» Work item:
An exact copy of the records is required, minus the pictures they hold.

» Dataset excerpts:
_ _ _ _ _
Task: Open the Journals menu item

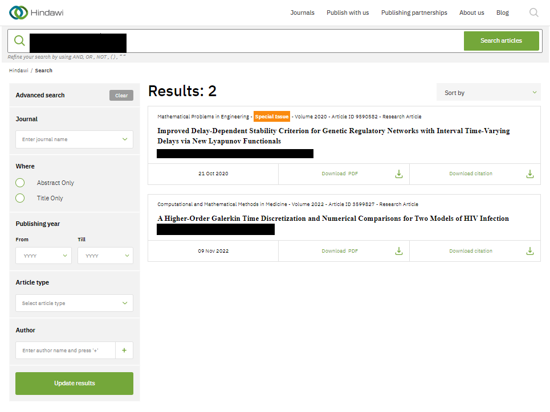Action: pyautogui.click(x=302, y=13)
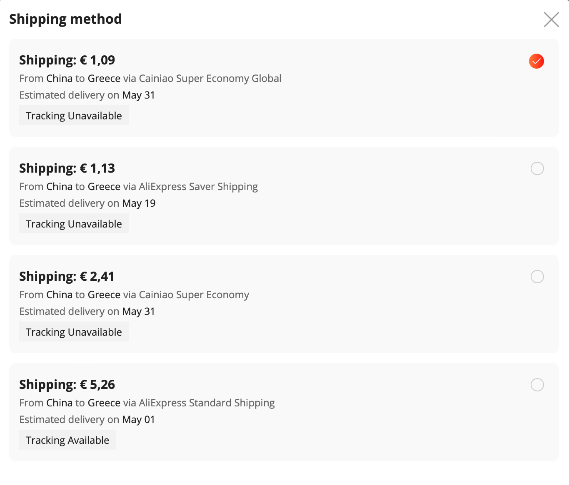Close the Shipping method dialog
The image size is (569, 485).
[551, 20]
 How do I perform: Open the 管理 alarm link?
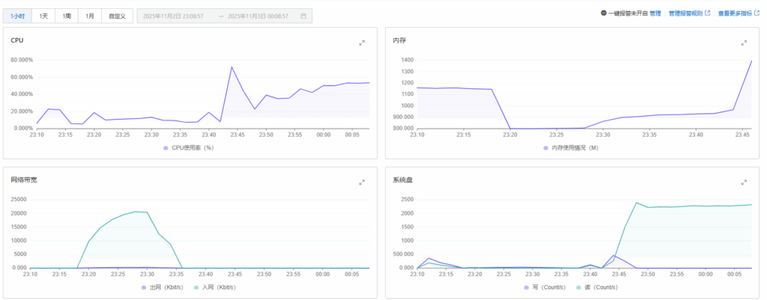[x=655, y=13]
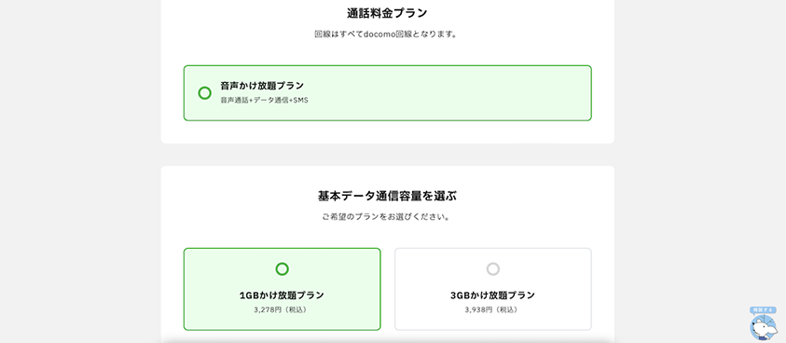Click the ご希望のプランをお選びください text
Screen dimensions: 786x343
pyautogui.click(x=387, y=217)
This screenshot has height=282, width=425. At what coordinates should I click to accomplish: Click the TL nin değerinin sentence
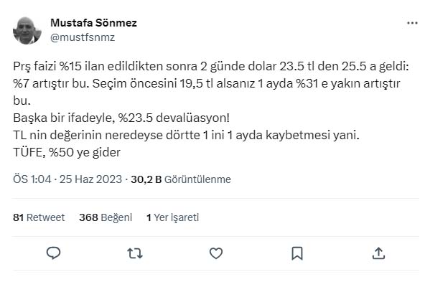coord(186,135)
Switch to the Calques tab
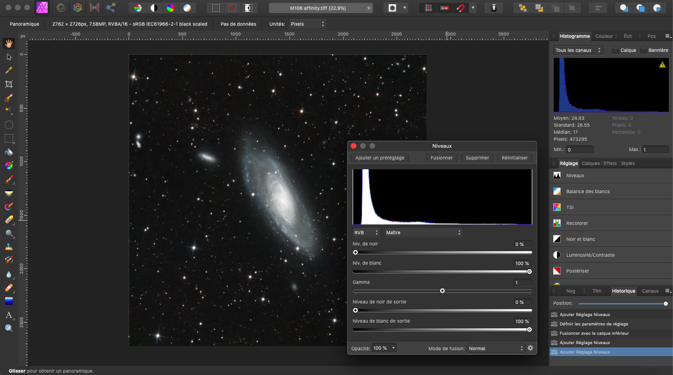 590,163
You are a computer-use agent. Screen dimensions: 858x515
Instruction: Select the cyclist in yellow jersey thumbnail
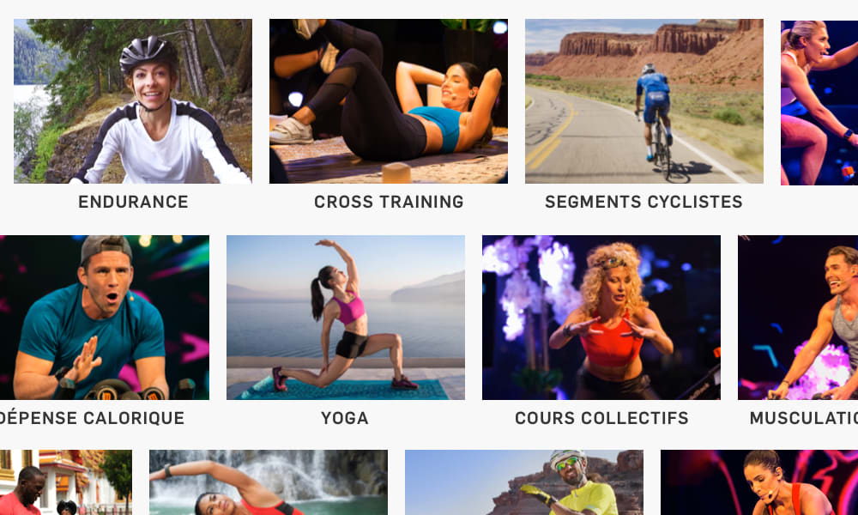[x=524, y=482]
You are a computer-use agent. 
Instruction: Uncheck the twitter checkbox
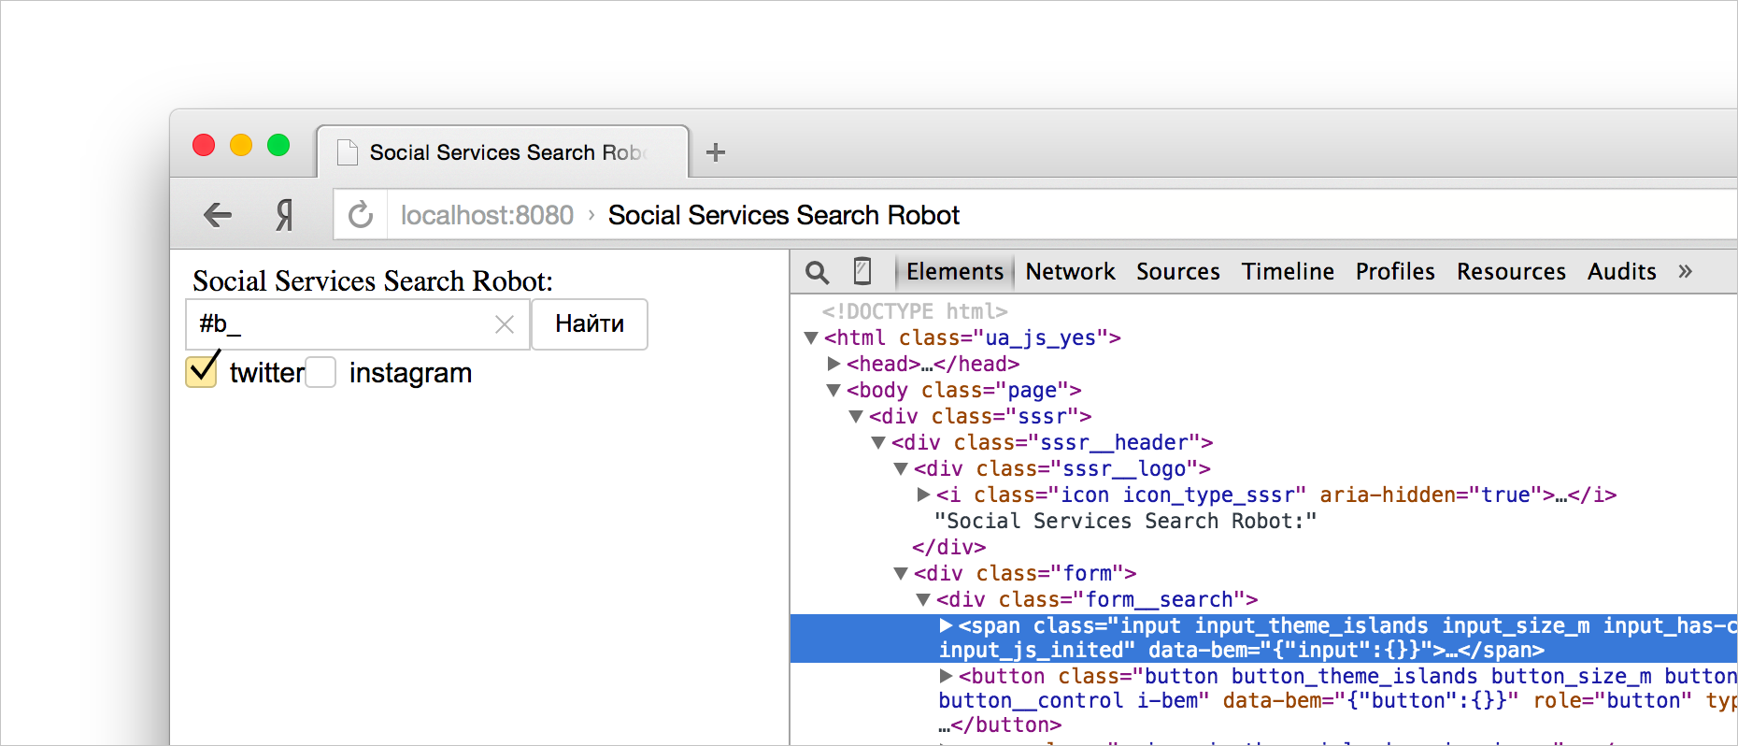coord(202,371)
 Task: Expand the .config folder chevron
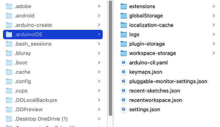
_ _ _ _ _
» Result for this task:
Task: Open the Journals menu item

Action: pyautogui.click(x=302, y=13)
Close the Shipping method dialog
The image size is (569, 485).
[551, 20]
 How do I perform: Open the 管理 alarm link?
[x=655, y=13]
Click the ご希望のプランをお選びください text
Screen dimensions: 786x343
pyautogui.click(x=387, y=217)
This screenshot has height=282, width=425. At what coordinates should I click to accomplish: Click the TL nin değerinin sentence
coord(186,135)
Switch to the Calques tab
 590,163
You are a computer-use agent. Screen dimensions: 858x515
Instruction: Select the cyclist in yellow jersey thumbnail
[x=524, y=482]
You are a computer-use agent. 
Instruction: Uncheck the twitter checkbox
coord(202,371)
 Task: Expand the .config folder chevron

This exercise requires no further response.